* _Data in this exercise_:
----
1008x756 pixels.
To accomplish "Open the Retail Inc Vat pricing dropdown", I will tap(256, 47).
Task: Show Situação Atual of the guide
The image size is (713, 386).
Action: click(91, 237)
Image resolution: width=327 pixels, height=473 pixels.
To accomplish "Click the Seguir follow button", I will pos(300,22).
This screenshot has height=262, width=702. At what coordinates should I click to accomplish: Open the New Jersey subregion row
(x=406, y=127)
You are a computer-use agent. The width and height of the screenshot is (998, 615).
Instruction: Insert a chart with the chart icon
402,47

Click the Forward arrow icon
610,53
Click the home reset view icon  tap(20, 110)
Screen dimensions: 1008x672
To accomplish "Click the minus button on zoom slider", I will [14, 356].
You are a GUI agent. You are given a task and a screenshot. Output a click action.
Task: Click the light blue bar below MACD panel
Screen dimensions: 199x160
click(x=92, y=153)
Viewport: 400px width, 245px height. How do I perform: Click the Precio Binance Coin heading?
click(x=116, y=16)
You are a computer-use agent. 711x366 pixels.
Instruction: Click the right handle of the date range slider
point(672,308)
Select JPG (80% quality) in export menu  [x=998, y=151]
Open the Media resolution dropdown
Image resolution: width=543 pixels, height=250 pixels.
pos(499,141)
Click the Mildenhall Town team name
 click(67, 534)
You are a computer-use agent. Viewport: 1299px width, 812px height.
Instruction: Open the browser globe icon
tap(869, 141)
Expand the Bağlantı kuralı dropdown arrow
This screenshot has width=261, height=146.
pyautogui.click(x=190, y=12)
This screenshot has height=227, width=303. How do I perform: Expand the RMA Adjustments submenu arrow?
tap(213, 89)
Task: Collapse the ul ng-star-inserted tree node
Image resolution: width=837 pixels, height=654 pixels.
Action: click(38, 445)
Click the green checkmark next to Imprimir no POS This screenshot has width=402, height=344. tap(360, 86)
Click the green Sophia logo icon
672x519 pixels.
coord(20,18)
----
* _Aim_: Repeat every line of the material above word for word.

* _The solution_:
1008x756 pixels.
To accomplish "Open the Retail Inc Vat pricing dropdown", I will tap(256, 47).
Task: Show Situação Atual of the guide
The image size is (713, 386).
Action: click(91, 237)
Image resolution: width=327 pixels, height=473 pixels.
To accomplish "Click the Seguir follow button", I will pos(300,22).
This screenshot has height=262, width=702. At what coordinates should I click to accomplish: Open the New Jersey subregion row
(x=406, y=127)
You are a computer-use agent. The width and height of the screenshot is (998, 615).
Instruction: Insert a chart with the chart icon
402,47

Click the Forward arrow icon
610,53
Click the home reset view icon  tap(20, 110)
Screen dimensions: 1008x672
To accomplish "Click the minus button on zoom slider", I will [14, 356].
You are a GUI agent. You are given a task and a screenshot. Output a click action.
Task: Click the light blue bar below MACD panel
Screen dimensions: 199x160
click(x=92, y=153)
Viewport: 400px width, 245px height. How do I perform: Click the Precio Binance Coin heading?
click(x=116, y=16)
You are a computer-use agent. 711x366 pixels.
Instruction: Click the right handle of the date range slider
point(672,308)
Select JPG (80% quality) in export menu  [x=998, y=151]
Open the Media resolution dropdown
Image resolution: width=543 pixels, height=250 pixels.
pos(499,141)
Click the Mildenhall Town team name
 click(67, 534)
You are a computer-use agent. Viewport: 1299px width, 812px height.
Instruction: Open the browser globe icon
tap(869, 141)
Expand the Bağlantı kuralı dropdown arrow
This screenshot has width=261, height=146.
pyautogui.click(x=190, y=12)
This screenshot has height=227, width=303. How do I perform: Expand the RMA Adjustments submenu arrow?
tap(213, 89)
Task: Collapse the ul ng-star-inserted tree node
Image resolution: width=837 pixels, height=654 pixels.
Action: click(38, 445)
Click the green checkmark next to Imprimir no POS This screenshot has width=402, height=344. tap(360, 86)
Click the green Sophia logo icon
672x519 pixels.
coord(20,18)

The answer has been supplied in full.